Rue du Pont Vieux, Carcassonne
Old Bridge Street is narrow and not very long – just enough to mark a transition between two worlds. On the side of the town, i.e. of “Lower Carcassonne,” it starts at Square Gambetta, with its gracious Musée des Beaux Arts gleaming amidst the greenery. The street ends, after perhaps 200 paces, at a small chapel at the head of the Old Bridge. (The chapel also marks a point along the Camino de Santiago, the pilgrimage track towards Santiago de Compostela, on the western edge of Europe.)

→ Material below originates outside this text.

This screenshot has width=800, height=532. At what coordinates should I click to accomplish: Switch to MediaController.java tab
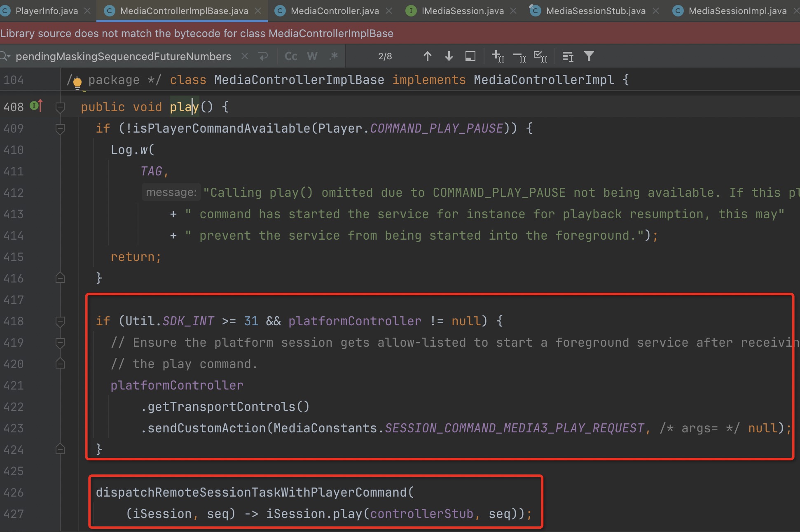334,11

If you cross the river Aude, a climb up the steep hill takes you straight to the citadel, at present but a stage for theatrical performances played out, over and over, for the benefit of an endless stream of international visitors. That’s the famous Cité de Carcassonne, a bright star on the tourist circuit. In 1940 the castle was dormant, a part of it occupied by the French airmen. Bobkowski liked to roam there at night, a short walk from his hotel on Rue du Pont Vieux:
I approach the ramparts and circle the walls along the outside. Stars appear in the sky, like bubbles in soda water, the dusty cloud of the Milky Way stands out clearly. The castle, the entire town, encircled by inner walls appears mysterious. Like illustrations to a fairy tale. Across the bridge, once a drawbridge. I enter the interior. I already know all the passages and entryways. I climb along the wall, then up the stone steps to the tower. I deeply inhale the fresh breeze wafting in from the Pyrenees. I lie down on the floor and stare at the sky….
July 28, 1940
More modest “Carcassonne basse,” between the Aude and the Canal du Midi, feeds on some of the tourist traffic but otherwise, like many smaller towns in southern France, navigates the best it can between its glorious past and uncertain future. The old streets - de la République, du Général de Gaulle, Voltaire, Georges Brassens - are marked with signs of the new presence of international chain stores and chain hotels, halal butchers, Indian and Vietnamese restaurants…
Rue du Pont Vieux is a pause rather than connection between these two realities of the “high” and “low” Carcassonne. It dozes in the midday sun as if lost in time, full of ghosts. In a plot overgrown with wild grasses, a few steps from Pont Vieux, an abandoned building - an old school? a hospital? – stands silent, attracting just a few and rather timid graffiti artists. A once gracious figure looks mournfully over the fountain devoid of water. The bistro Ȏ Gambetta might place a few tables on a sidewalk. Just across from the bistro, on the southern side of the street, there is a solid two-story building, an old hotel turned into a kind of tenement lodging. The word ‘Hotel’ still clings above the entrance. But of its name only the metal nails are left that once held the letters VITRAC.